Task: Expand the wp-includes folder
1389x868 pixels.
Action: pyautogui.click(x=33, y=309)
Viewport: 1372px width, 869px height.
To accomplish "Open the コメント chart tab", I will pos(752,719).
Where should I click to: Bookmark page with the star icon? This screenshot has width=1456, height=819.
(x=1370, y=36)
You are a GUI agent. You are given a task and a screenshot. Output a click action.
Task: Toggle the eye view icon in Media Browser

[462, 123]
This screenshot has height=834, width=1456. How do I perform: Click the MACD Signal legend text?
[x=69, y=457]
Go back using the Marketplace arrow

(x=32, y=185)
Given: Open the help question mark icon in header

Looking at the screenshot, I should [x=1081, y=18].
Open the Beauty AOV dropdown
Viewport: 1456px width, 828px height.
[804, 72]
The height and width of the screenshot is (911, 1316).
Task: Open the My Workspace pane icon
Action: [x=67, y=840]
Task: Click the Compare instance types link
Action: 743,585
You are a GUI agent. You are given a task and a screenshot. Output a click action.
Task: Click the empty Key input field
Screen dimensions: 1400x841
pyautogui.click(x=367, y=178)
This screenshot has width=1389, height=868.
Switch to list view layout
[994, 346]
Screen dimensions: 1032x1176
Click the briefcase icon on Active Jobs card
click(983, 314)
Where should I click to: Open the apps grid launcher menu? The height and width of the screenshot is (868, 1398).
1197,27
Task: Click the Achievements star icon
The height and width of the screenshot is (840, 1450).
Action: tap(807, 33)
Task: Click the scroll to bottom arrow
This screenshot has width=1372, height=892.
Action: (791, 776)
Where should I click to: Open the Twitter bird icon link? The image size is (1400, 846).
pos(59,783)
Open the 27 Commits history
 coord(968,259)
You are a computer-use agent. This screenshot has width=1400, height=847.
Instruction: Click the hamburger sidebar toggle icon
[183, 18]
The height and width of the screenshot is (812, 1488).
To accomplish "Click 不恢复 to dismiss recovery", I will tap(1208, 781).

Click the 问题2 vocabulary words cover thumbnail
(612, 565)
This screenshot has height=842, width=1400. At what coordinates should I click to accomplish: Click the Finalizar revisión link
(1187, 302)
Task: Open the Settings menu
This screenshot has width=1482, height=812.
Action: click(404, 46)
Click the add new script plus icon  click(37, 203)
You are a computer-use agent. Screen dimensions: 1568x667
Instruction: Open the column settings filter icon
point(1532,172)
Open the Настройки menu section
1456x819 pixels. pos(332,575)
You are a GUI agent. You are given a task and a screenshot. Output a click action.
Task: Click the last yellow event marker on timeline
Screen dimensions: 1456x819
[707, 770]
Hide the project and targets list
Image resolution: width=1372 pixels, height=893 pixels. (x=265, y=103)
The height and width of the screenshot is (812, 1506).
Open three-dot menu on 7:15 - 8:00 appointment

::::::::::

— What you will do —
An exact copy of every record is needed.

— Result of this task —
Task: Expand the wp-includes folder
1389x868 pixels.
Action: pyautogui.click(x=33, y=309)
Viewport: 1372px width, 869px height.
To accomplish "Open the コメント chart tab", I will pos(752,719).
Where should I click to: Bookmark page with the star icon? This screenshot has width=1456, height=819.
(x=1370, y=36)
You are a GUI agent. You are given a task and a screenshot. Output a click action.
Task: Toggle the eye view icon in Media Browser

[462, 123]
This screenshot has height=834, width=1456. How do I perform: Click the MACD Signal legend text?
[x=69, y=457]
Go back using the Marketplace arrow

(x=32, y=185)
Given: Open the help question mark icon in header

Looking at the screenshot, I should [x=1081, y=18].
Open the Beauty AOV dropdown
Viewport: 1456px width, 828px height.
[804, 72]
The height and width of the screenshot is (911, 1316).
Task: Open the My Workspace pane icon
Action: [x=67, y=840]
Task: Click the Compare instance types link
Action: 743,585
You are a GUI agent. You are given a task and a screenshot. Output a click action.
Task: Click the empty Key input field
Screen dimensions: 1400x841
pyautogui.click(x=367, y=178)
This screenshot has width=1389, height=868.
Switch to list view layout
[994, 346]
Screen dimensions: 1032x1176
Click the briefcase icon on Active Jobs card
click(983, 314)
Where should I click to: Open the apps grid launcher menu? The height and width of the screenshot is (868, 1398).
1197,27
Task: Click the Achievements star icon
The height and width of the screenshot is (840, 1450).
Action: tap(807, 33)
Task: Click the scroll to bottom arrow
This screenshot has width=1372, height=892.
Action: (791, 776)
Where should I click to: Open the Twitter bird icon link? The image size is (1400, 846).
pos(59,783)
Open the 27 Commits history
 coord(968,259)
You are a computer-use agent. This screenshot has width=1400, height=847.
Instruction: Click the hamburger sidebar toggle icon
[183, 18]
The height and width of the screenshot is (812, 1488).
To accomplish "Click 不恢复 to dismiss recovery", I will tap(1208, 781).

Click the 问题2 vocabulary words cover thumbnail
(612, 565)
This screenshot has height=842, width=1400. At what coordinates should I click to accomplish: Click the Finalizar revisión link
(1187, 302)
Task: Open the Settings menu
This screenshot has width=1482, height=812.
Action: click(404, 46)
Click the add new script plus icon  click(37, 203)
You are a computer-use agent. Screen dimensions: 1568x667
Instruction: Open the column settings filter icon
point(1532,172)
Open the Настройки menu section
1456x819 pixels. pos(332,575)
You are a GUI agent. You are given a task and a screenshot. Output a click action.
Task: Click the last yellow event marker on timeline
Screen dimensions: 1456x819
[707, 770]
Hide the project and targets list
Image resolution: width=1372 pixels, height=893 pixels. (x=265, y=103)
The height and width of the screenshot is (812, 1506).
Open three-dot menu on 7:15 - 8:00 appointment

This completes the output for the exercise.